Roetgen. Viele Fußball-Amateurspiele waren im Herbst des vergangenen Jahres in den Niederlanden ausgefallen, weil das bis dato auf vielen Kunstrasenplätzen eingesetzte Granulat möglicherweise krebserregend sein soll. Auch in Deutschland waren immer wieder mal Verdachtsmomente gegen die bei Kunstrasenplätzen verbauten Materialien aufgetaucht.

Die ARD-Sendung „Kontraste“ hatte schon vor zwölf Jahren berichtet, dass Granulate in der Füllschicht von Kunstrasen krebserregende Stoffe, sogenannte polyzyklische aromatische Kohlenwasserstoffe (PAK), enthalten. Auch in der Region sorgte das Thema vor Wochen für Gesprächsstoff.

Während sich die Kommunen Monschau und Simmerath auf ein Gutachten des Herstellers des Granulats verließen, entschied sich die Gemeinde Roetgen im Herbst 2016, die drei Kunstrasenplätze in Rott und Roetgen prüfen zu lassen. „Der Aufwand ist überschaubar; da gehen wir lieber auf Nummer sicher“, hatte Bauamtsleiter Dirk Meyer damals gesagt.

Also beauftragte die Gemeinde die Gesellschaft für Baustoffüberwachung und Geotechnischen Umweltschutz mbH aus Stolberg mit einer Untersuchung. Festgestellt werden sollte, ob das verwendete Einstreugranulat, das aus recyceltem Gummi besteht, belastet ist und ob davon eine Gefahr für die Menschen und die Umgebung ausgeht.
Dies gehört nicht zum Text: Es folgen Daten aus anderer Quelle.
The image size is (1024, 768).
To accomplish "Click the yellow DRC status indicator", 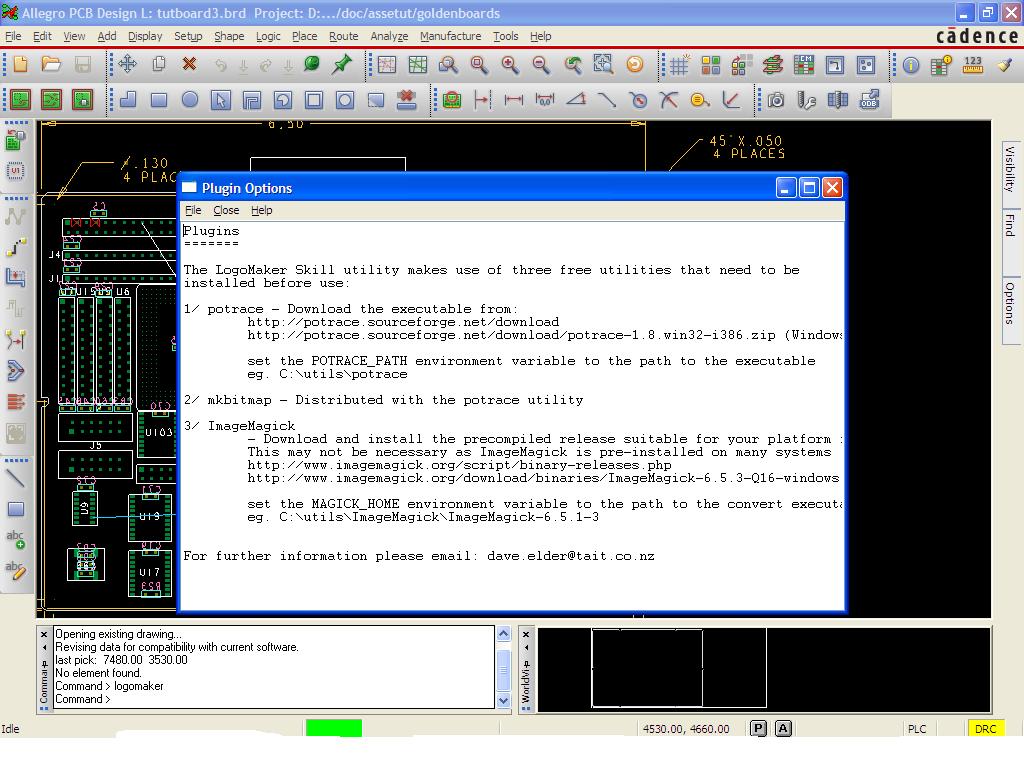I will (985, 729).
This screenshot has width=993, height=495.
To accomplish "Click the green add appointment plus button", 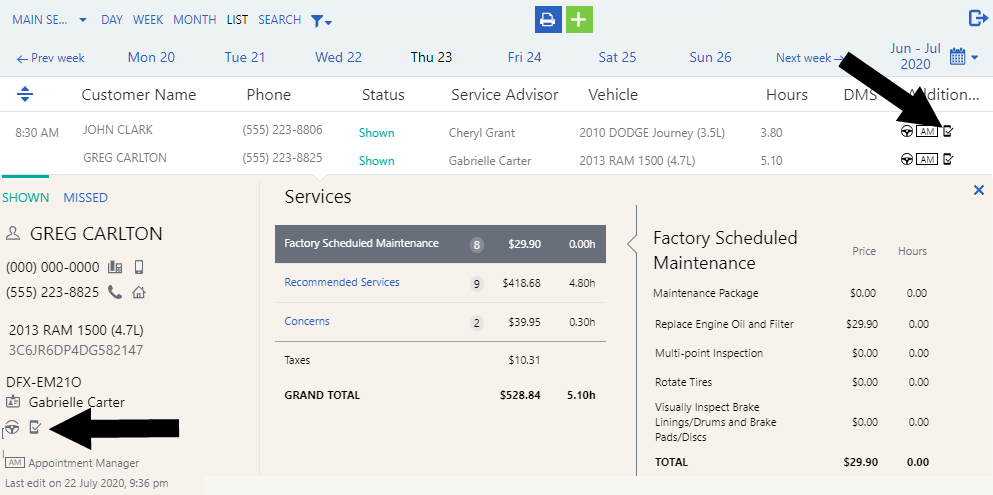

Bei den Untersuchungen wurden nach Auskunft der Gemeinde Grenzwerte zum Teil überschritten, wenn man die Grenzwerte der EU-REACH-Verordnung heranzieht. Ob diese EU-Grenzwerte weiterhin bestehen bleiben oder kurzfristig noch einmal angepasst werden sollen, sei derzeit unklar, teilt die Gemeinde mit. Aus einem Arbeitspapier des Landesamtes für Natur, Umwelt und Verbraucherschutz gingen jedoch andererseits Werte hervor, die eine Unterschreitung bedeuten würden.

Die Untersuchungsergebnisse seien daher dem Gesundheits- und dem Umweltamt der Städteregion Aachen mit der Bitte um Stellungnahme zur Verfügung gestellt worden, teilt die Gemeinde jetzt mit. Das Gesundheitsamt hege keine Bedenken hinsichtlich einer Belastung für Menschen.

Mit dem Verweis auf eine fachliche Stellungnahme des Bundesamtes für Gesundheit der Schweizerischen Eidgenossenschaft werde davon ausgegangen, dass eine Belastung über die Luft und das damit verbundene Einatmen der belasteten Partikel nur zu einem geringen Teil zu der allgemeinen Gesamtbelastung durch PAK beitrage. Die Aufnahme über die Haut werde als untergeordnet eingeschätzt, „weil die Belastung nur kurzzeitig erfolgt und die Staubauflagerungen nachfolgend wieder abgewaschen werden“, heißt es in dem Gutachten.

Das Umweltamt der Städteregion schließe sich den Ausführungen des Gesundheitsamtes an, schreibt die Gemeindeverwaltung. Es werde darauf hingewiesen, dass Kunstrasen ein technisches Bauwerk darstelle und somit außerhalb des Definitionsbereichs des Bodenschutzrechtes liege. Folglich könnten die Grenzwerte der Bodenschutzverordnung nicht als Bewertungskriterium herangezogen werden. Es werde lediglich empfohlen, die Produktdatenblätter anzufordern und das Drainagewasser im Sammelschacht untersuchen zu lassen. Weitere Maßnahmen hat die Gemeinde Roetgen zunächst nicht geplant.